## Task requirements
Set the records down again, exactly, without their images.

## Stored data
-=-=-=-=-

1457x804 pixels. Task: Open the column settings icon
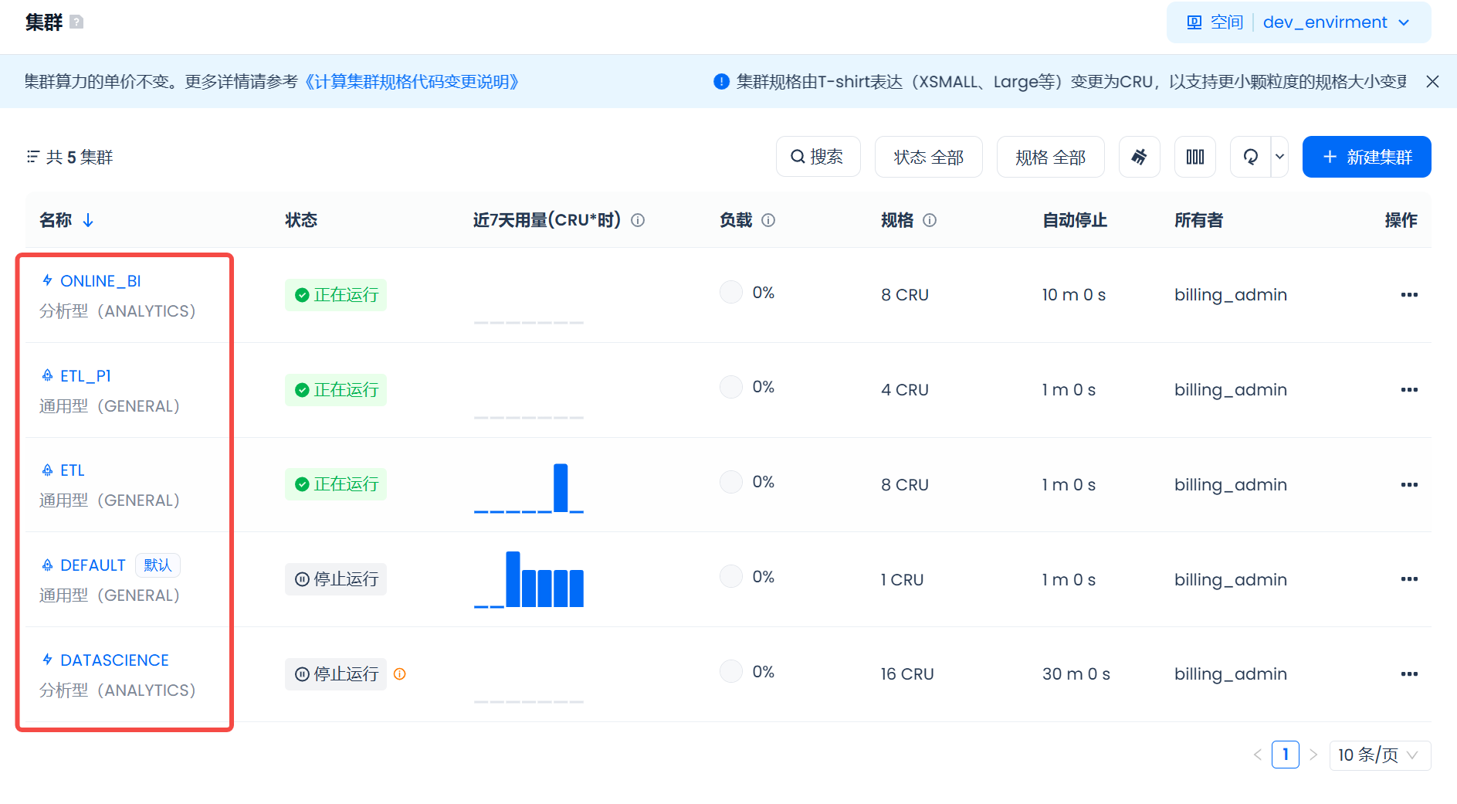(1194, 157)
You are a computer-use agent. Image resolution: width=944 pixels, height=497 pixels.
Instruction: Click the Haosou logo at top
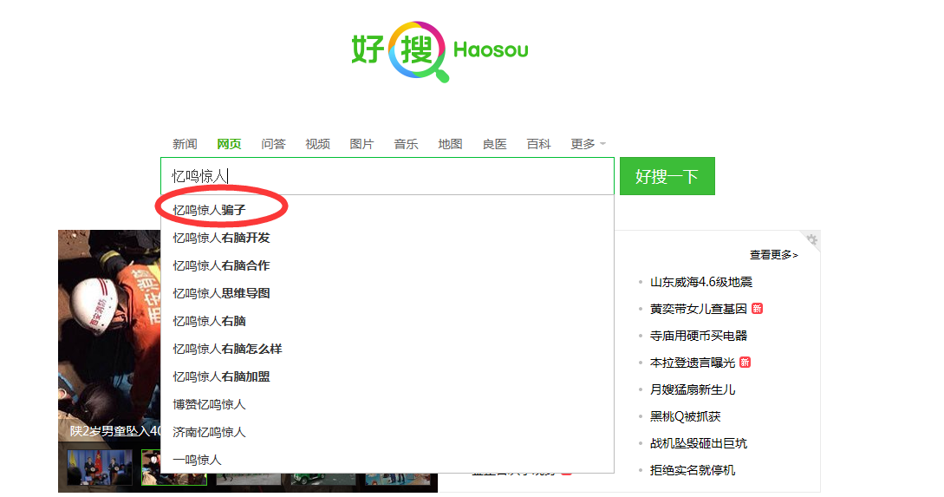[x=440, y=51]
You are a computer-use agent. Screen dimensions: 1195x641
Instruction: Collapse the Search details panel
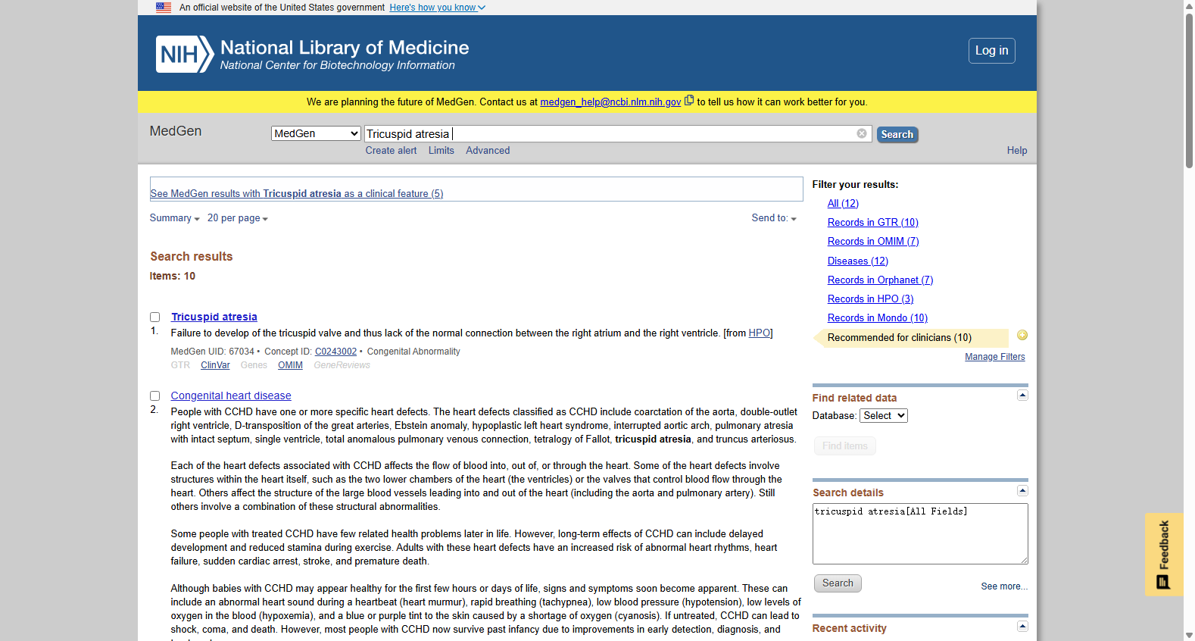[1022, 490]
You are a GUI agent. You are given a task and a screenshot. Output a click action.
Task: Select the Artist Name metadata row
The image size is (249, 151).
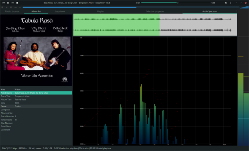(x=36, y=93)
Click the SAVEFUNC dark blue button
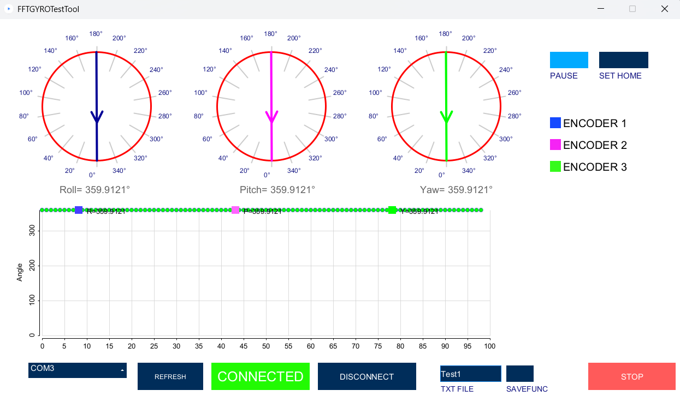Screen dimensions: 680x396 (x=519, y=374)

-=-=-=-=-

## Exercise response
1457x804 pixels. Task: Open the column settings icon
(1194, 157)
You are a computer-use agent. Image resolution: width=944 pixels, height=497 pixels.
Instruction: Click the Haosou logo at top
[x=440, y=51]
You are a computer-use agent. Screen dimensions: 1195x641
Instruction: Collapse the Search details panel
[1022, 490]
You are a GUI agent. You are given a task and a screenshot. Output a click action.
Task: Select the Artist Name metadata row
The image size is (249, 151).
(x=36, y=93)
Click the SAVEFUNC dark blue button
Screen dimensions: 680x396 (x=519, y=374)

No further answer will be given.